Task objective: Could you copy every line of the data that contains "agent"?

Source records:
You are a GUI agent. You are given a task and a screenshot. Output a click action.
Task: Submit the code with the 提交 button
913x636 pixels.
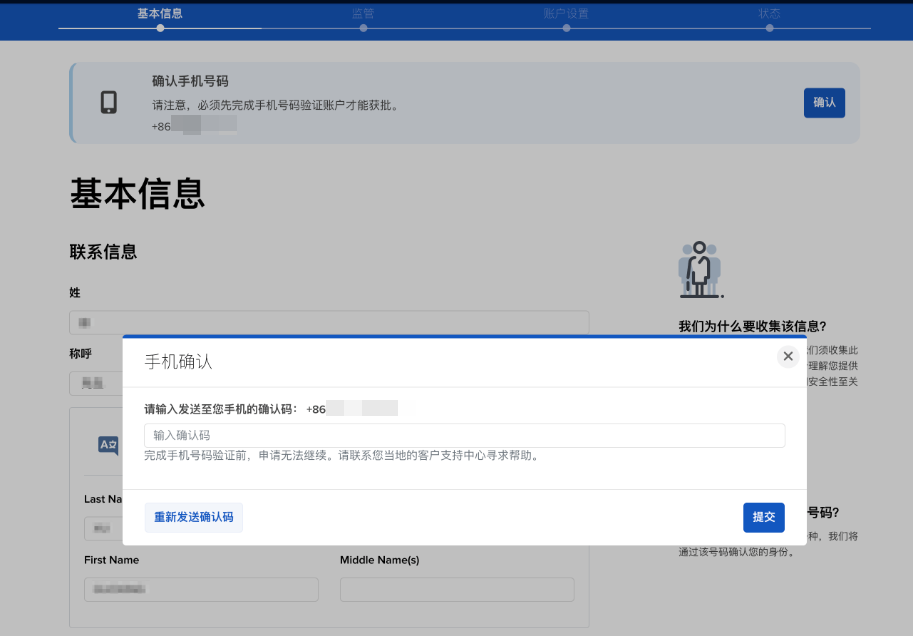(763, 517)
* * *
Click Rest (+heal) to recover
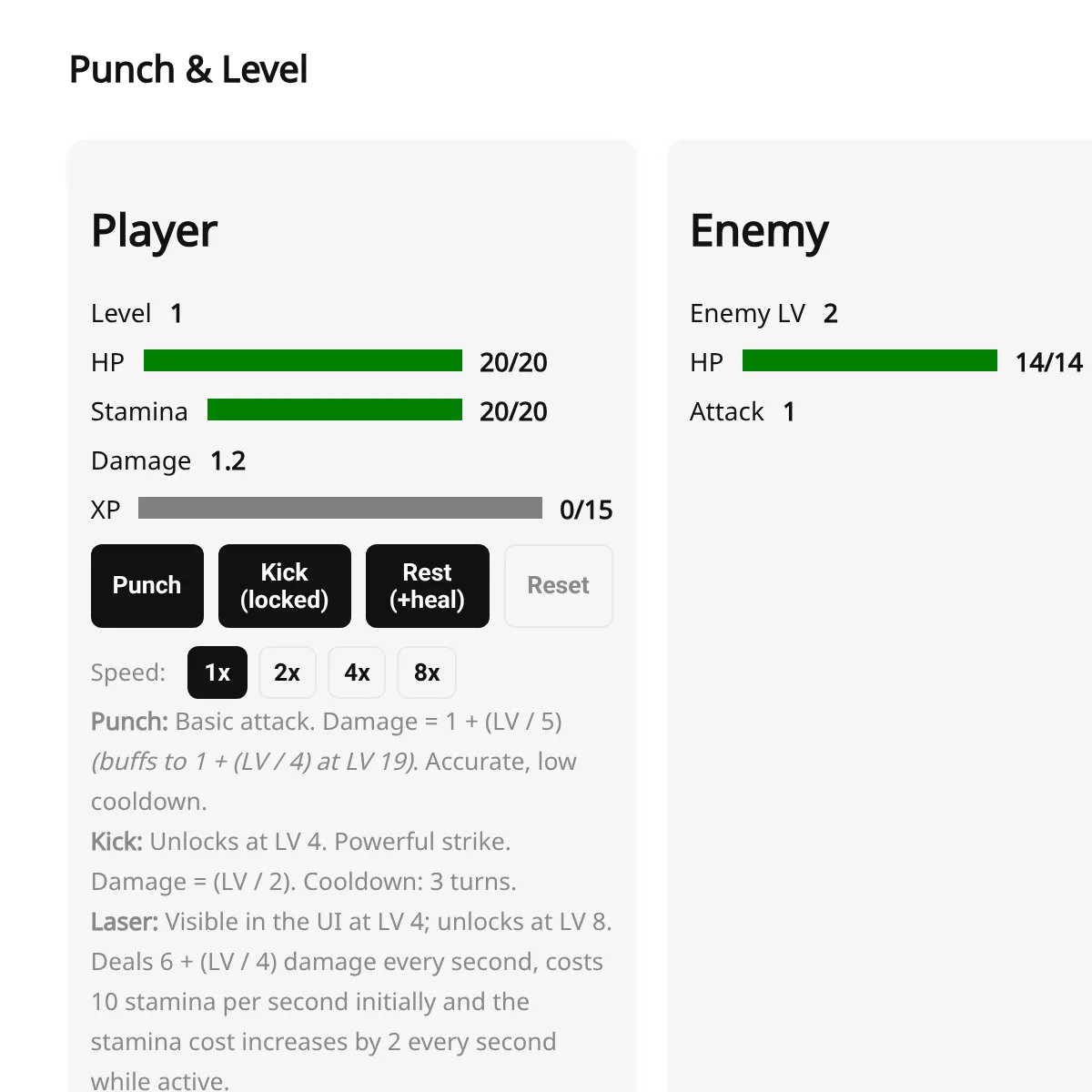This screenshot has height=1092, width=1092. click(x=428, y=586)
* * *
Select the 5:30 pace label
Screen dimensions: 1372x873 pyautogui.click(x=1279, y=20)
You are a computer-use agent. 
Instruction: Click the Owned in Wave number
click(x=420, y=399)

Reply to the task:
You are a GUI agent. You are given a task and a screenshot. Output a click action.
You are a computer-use agent. 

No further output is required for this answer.